The Reagan parallels aren't accidental. It is the latest sign that Schwarzenegger may well assume Reagan's mantle as exemplar of an optimistic, pro-growth Republicanism. Schwarzenegger has always singled out Reagan as a singular object of his admiration. At his gubernatorial swearing-in, Schwarzenegger said "President Reagan spoke of America as 'the shining city on the hill.' I see California as the golden dream by the sea." In his speech Tuesday, the Terminator again drew upon the Great Communicator, saying, "President Reagan said that empires were once defined by land mass and subjugated people and military might. But America, he said, is 'an empire of ideals.' California, I believe, is an empire of hope and aspirations."
Beyond the explicit tributes, there is the very Reagan-like way in which he made his case for reform - the infectious confidence-in-the- face-of-adversity that was such a compelling characteristic of Reagan, both as governor and president:
"Tonight I will talk to you about the progress that we have made, the problems we have yet to overcome, and the path we will follow to overcome them," Schwarzenegger told the solidly Democratic Legislature, going on to detail the destructive litany of overtaxation and over-regulation responsible for the current crisis. It was strongly reminiscent of Reagan's message to the majority-Democratic Congress in 1981, when he reminded them that years of high taxes and stifling regulations had produced the cruel stagflation that infected the American economy.
Back then, Reagan relentlessly reminded Congress and the people that the problem wasn't that government taxed too little, but that it spent too much. In his speech, Schwarzenegger powerfully echoed that refrain: "The fact of the matter is that we do not have a tax crisis; we do not have a budget crisis; we have a spending crisis."
Like Reagan's early days in office, Schwarzenegger's have been characterized by action. Reagan's first act upon assuming the presidency was to sign an executive order freezing federal hiring, acting on a central theme of his campaign, namely that government was too big. Arnold's first action was rescinding the illegal car tax increase, fulfilling a central promise of his gubernatorial campaign.

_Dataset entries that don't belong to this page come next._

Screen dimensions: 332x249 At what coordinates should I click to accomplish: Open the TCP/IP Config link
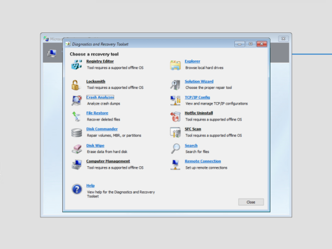197,97
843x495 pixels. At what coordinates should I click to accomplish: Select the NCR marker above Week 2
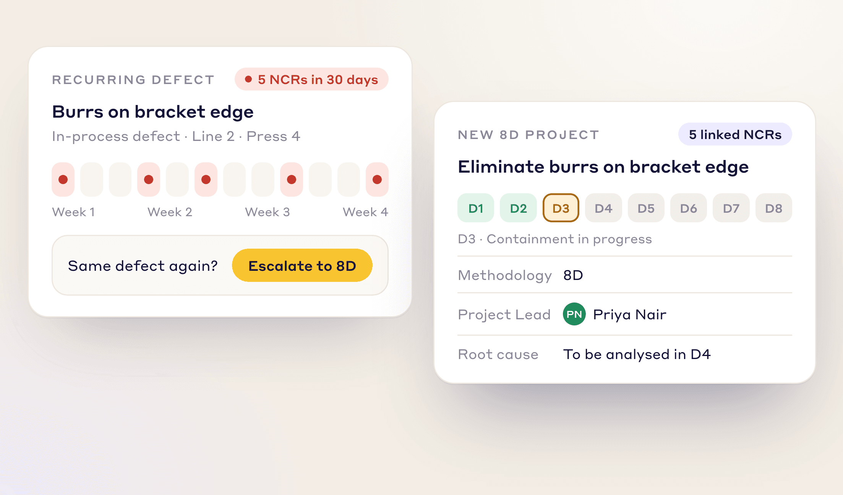pyautogui.click(x=149, y=180)
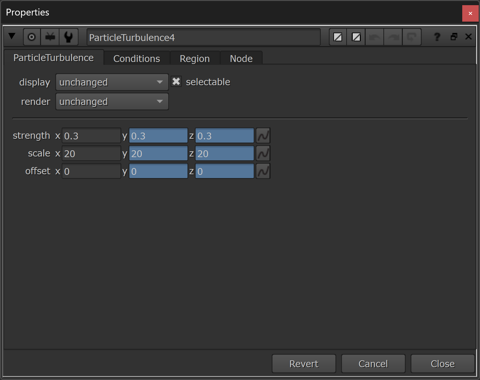Click the strength x value field
The width and height of the screenshot is (480, 380).
click(91, 136)
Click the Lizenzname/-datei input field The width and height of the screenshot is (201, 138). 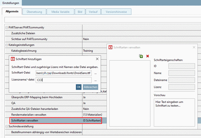click(64, 80)
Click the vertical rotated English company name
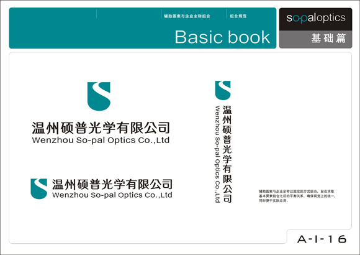The width and height of the screenshot is (360, 255). [218, 154]
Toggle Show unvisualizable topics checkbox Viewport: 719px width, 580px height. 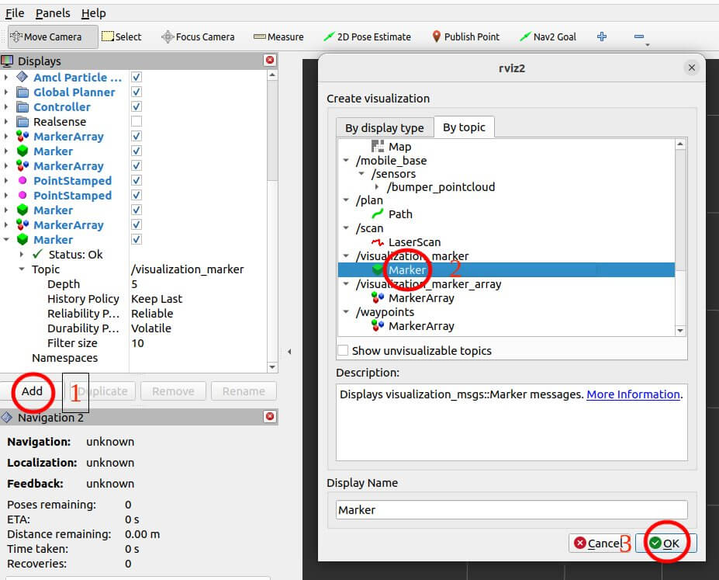(x=343, y=351)
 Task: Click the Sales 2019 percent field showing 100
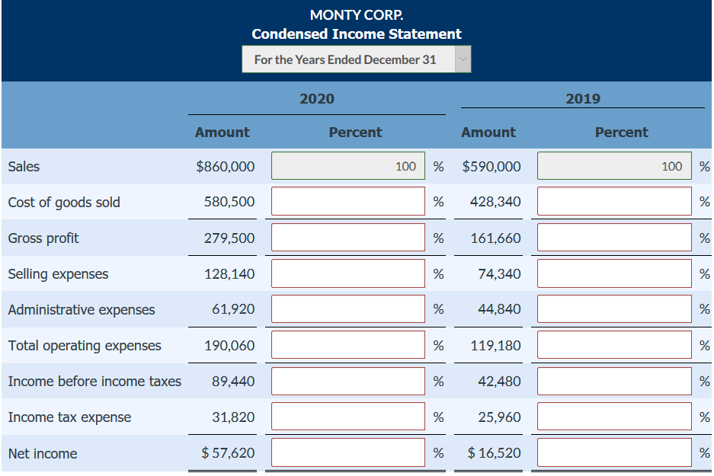614,165
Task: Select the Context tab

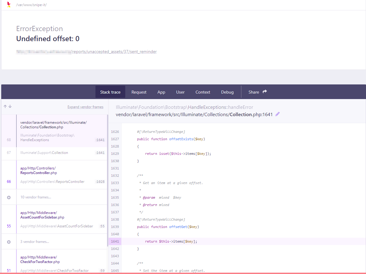Action: pos(202,92)
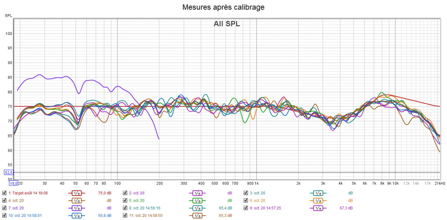Click the 18,0 frequency axis start field
Screen dimensions: 447x220
pyautogui.click(x=10, y=183)
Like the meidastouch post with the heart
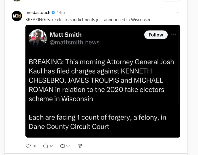Image resolution: width=198 pixels, height=155 pixels. (x=28, y=146)
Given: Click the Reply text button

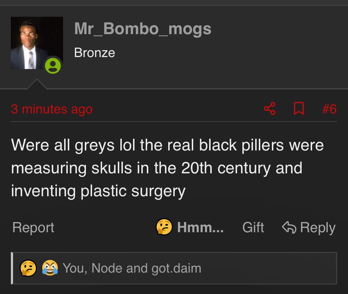Looking at the screenshot, I should [318, 227].
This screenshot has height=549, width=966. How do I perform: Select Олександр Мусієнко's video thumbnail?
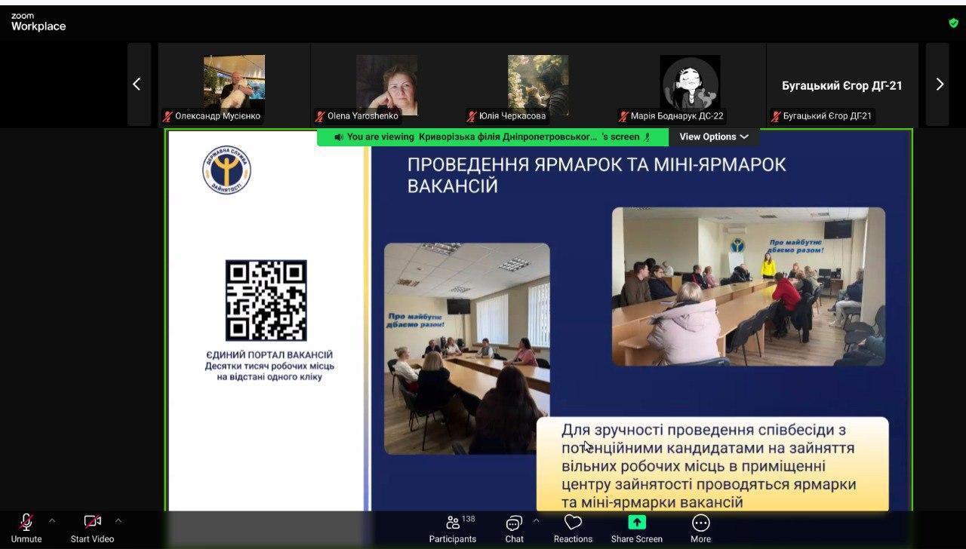pos(234,84)
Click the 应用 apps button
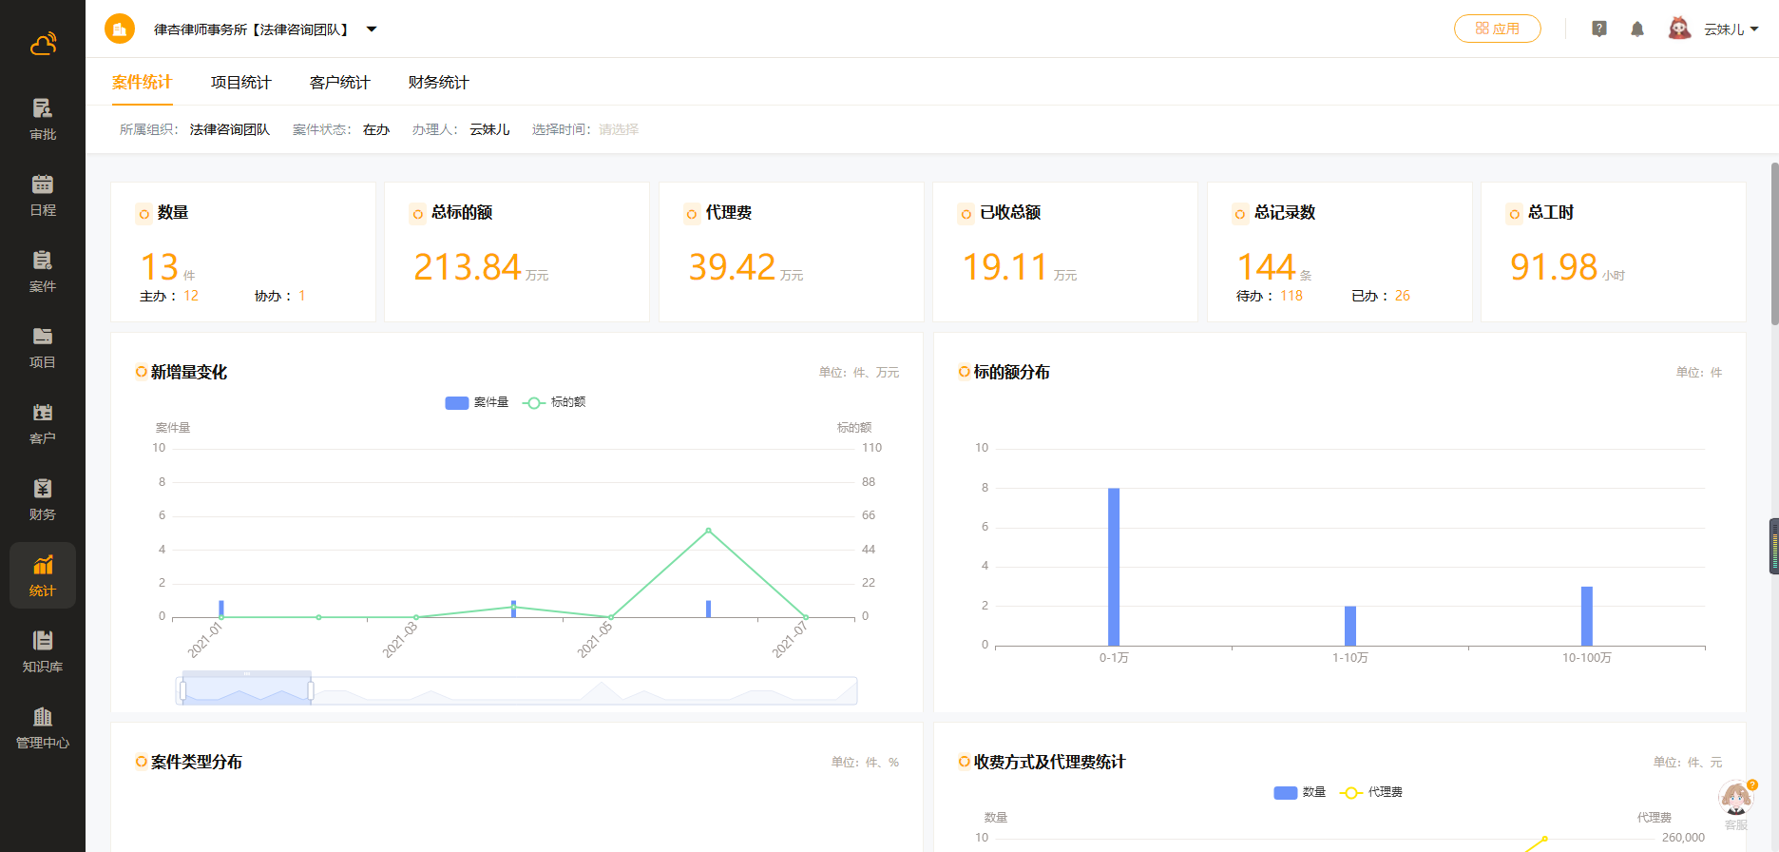This screenshot has height=852, width=1779. pyautogui.click(x=1497, y=29)
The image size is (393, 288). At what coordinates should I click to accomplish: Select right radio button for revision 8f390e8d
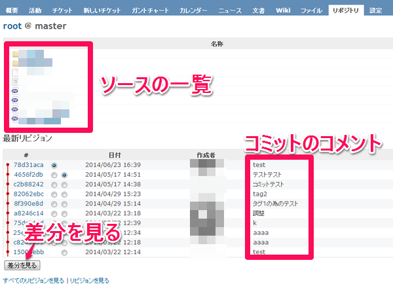pyautogui.click(x=64, y=204)
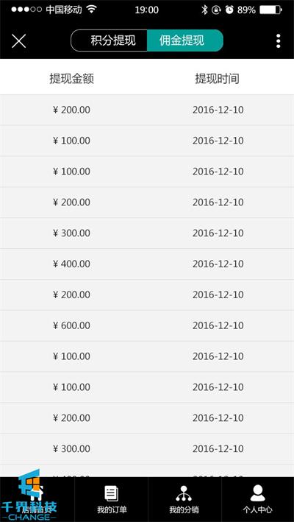Viewport: 294px width, 522px height.
Task: Open the first ¥ 200.00 withdrawal row
Action: click(147, 110)
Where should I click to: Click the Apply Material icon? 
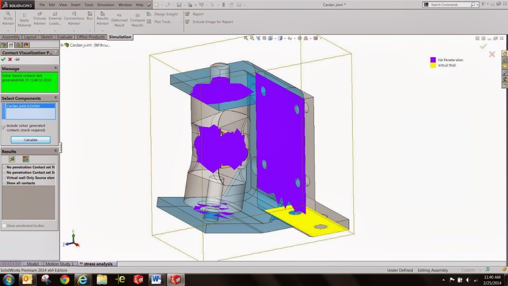tap(24, 20)
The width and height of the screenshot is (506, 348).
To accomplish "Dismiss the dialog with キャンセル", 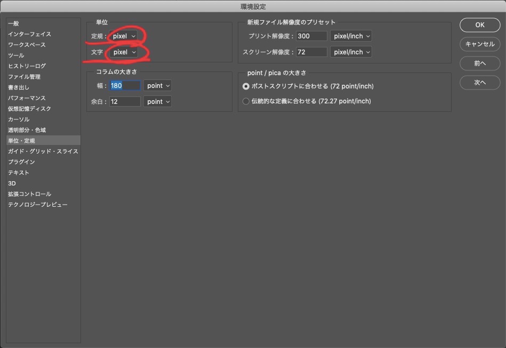I will (x=479, y=44).
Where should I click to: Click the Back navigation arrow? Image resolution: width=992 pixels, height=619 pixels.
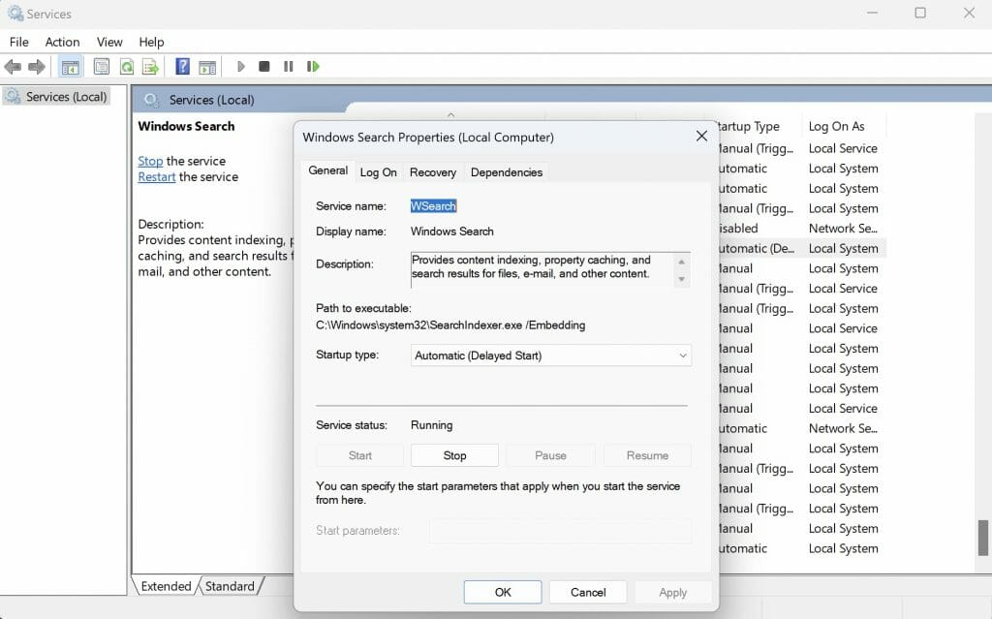click(x=13, y=66)
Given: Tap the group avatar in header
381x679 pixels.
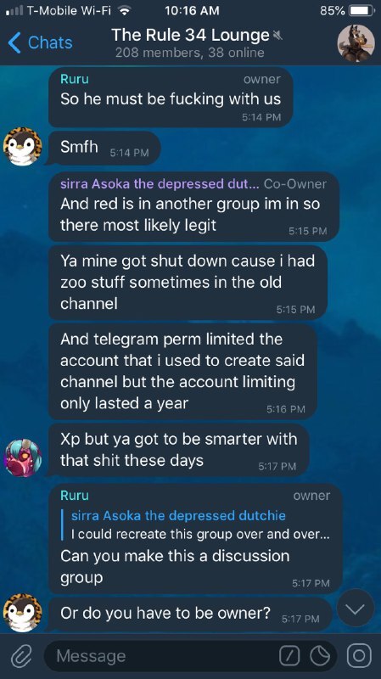Looking at the screenshot, I should click(x=356, y=43).
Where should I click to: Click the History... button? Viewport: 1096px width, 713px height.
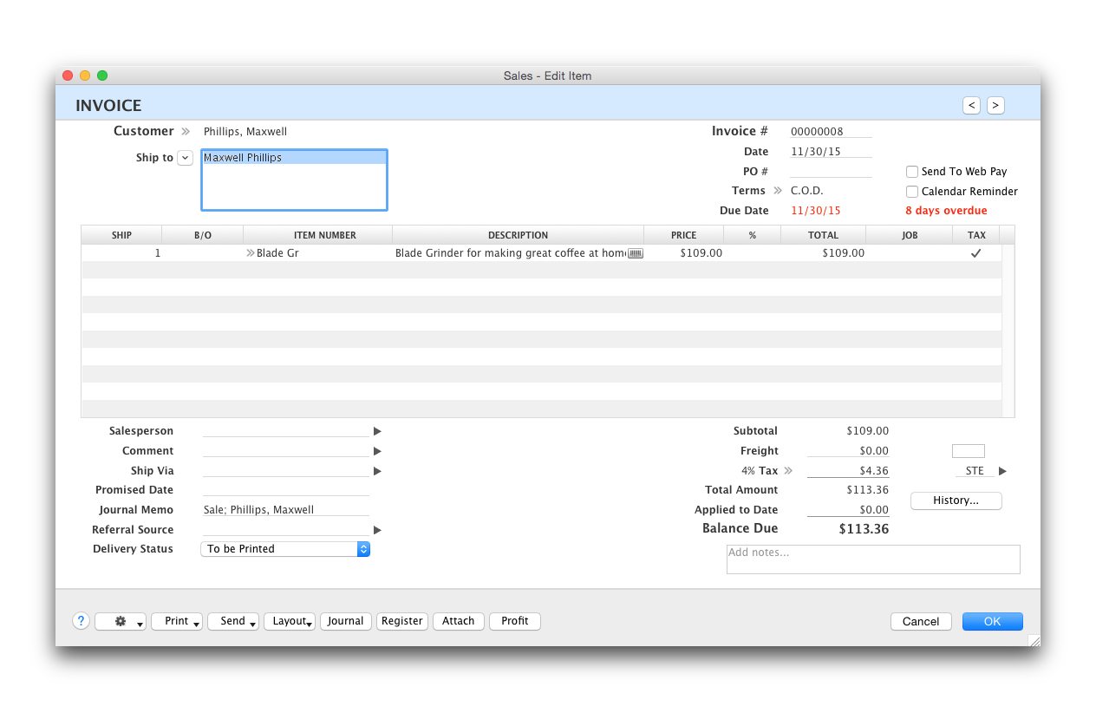tap(956, 500)
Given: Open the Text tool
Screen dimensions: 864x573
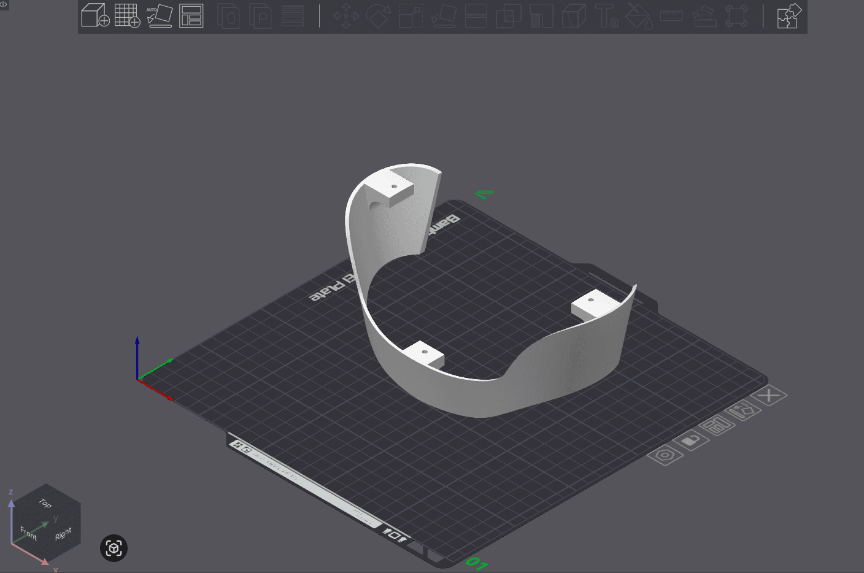Looking at the screenshot, I should click(x=606, y=17).
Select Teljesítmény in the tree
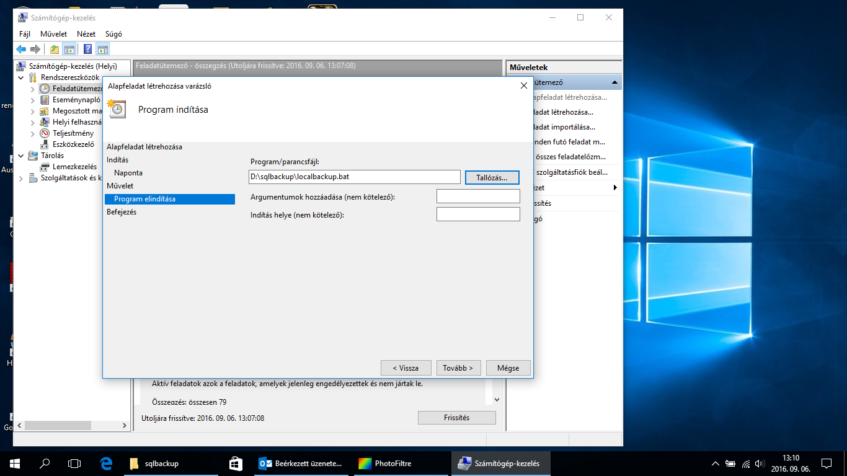 click(x=73, y=133)
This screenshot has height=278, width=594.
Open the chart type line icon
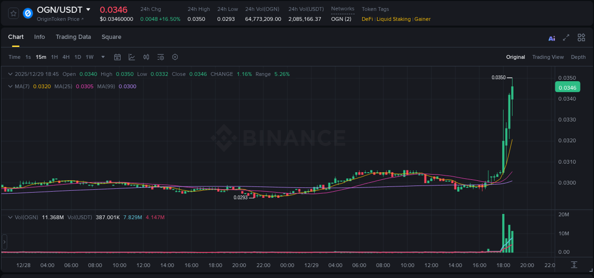(132, 57)
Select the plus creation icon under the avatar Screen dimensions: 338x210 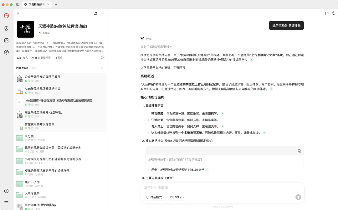point(6,28)
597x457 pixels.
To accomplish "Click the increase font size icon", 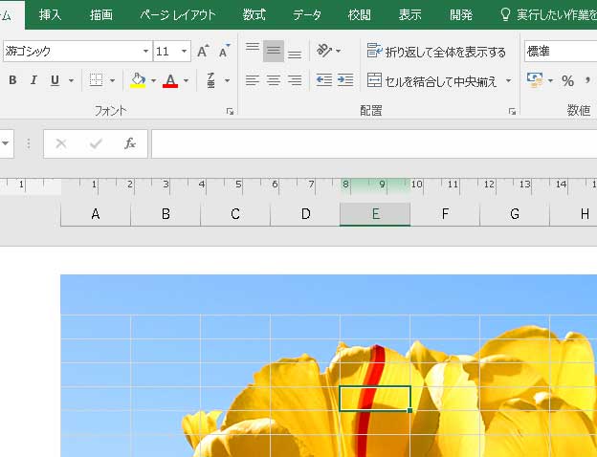I will [x=203, y=52].
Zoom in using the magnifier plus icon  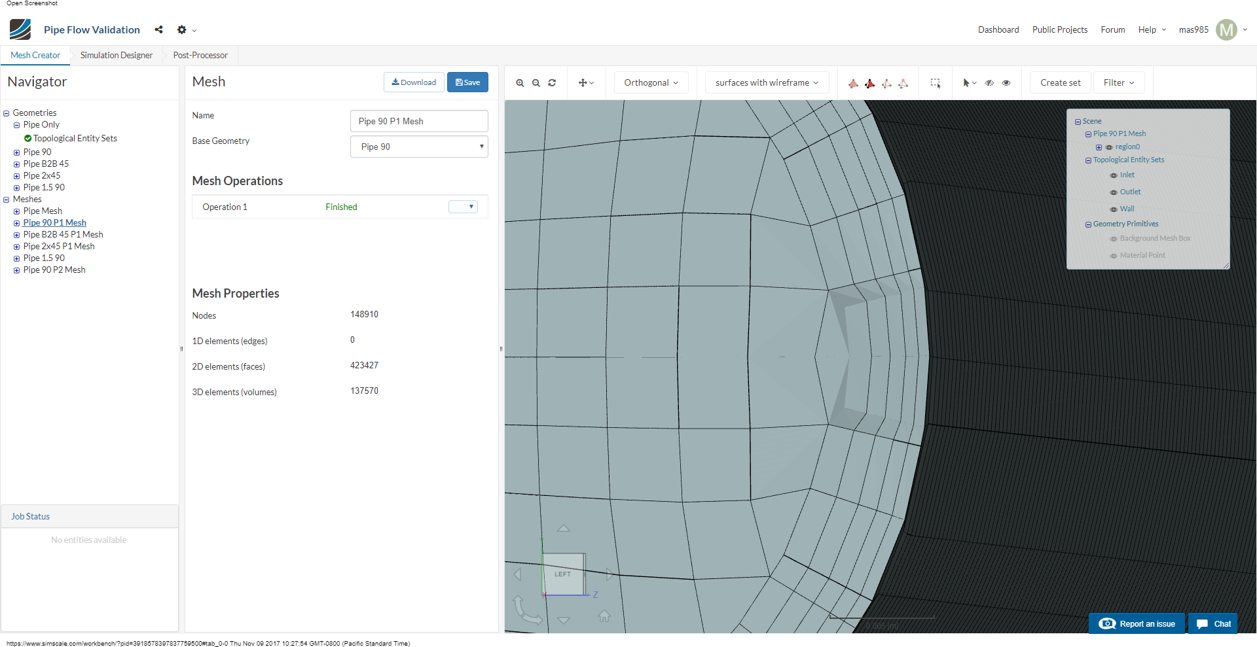click(520, 83)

However, there is a particular aspect to Reagan's legacy Arnold should reject.
Like Schwarzenegger today, Reagan faced an unprecedented fiscal crisis when he became governor in 1967. He responded by balancing the budget with a massive tax increase. As president, he took a similar stand in 1982, when mounting deficits caused congressional Democrats - and many Republicans - to successfully persuade Reagan to agree to another massive tax increase.
Thus far, indications are strong that Schwarzenegger will rebuff ongoing Democrat efforts to seduce, blandish and bludgeon him into committing the same mistake. While his State of the State address hailed compromise, Schwarzenegger made it clear to the Democratic Legislature that tax hikes are off the table. Such decisiveness is welcome in light of Arnold's public rumination that he might consider a tax hike if polls showed a large majority of Californians supported it, which caused Democrats to think it was only a matter of time until Schwarzenegger succumbs to their pressure campaign.
I do not pretend that Schwarzenegger is Reagan's precise ideological heir. A wide chasm separates their views on social issues. However, his State of the State address confirmed my growing belief that he could very well prove Reagan's political heir. Like Ronald Reagan standing before Congress in 1981, Arnold Schwarzenegger, in warm tones and with a smile on his face, told the Legislature that political life as they know it has changed forever. The question is how long it will take them to figure that out.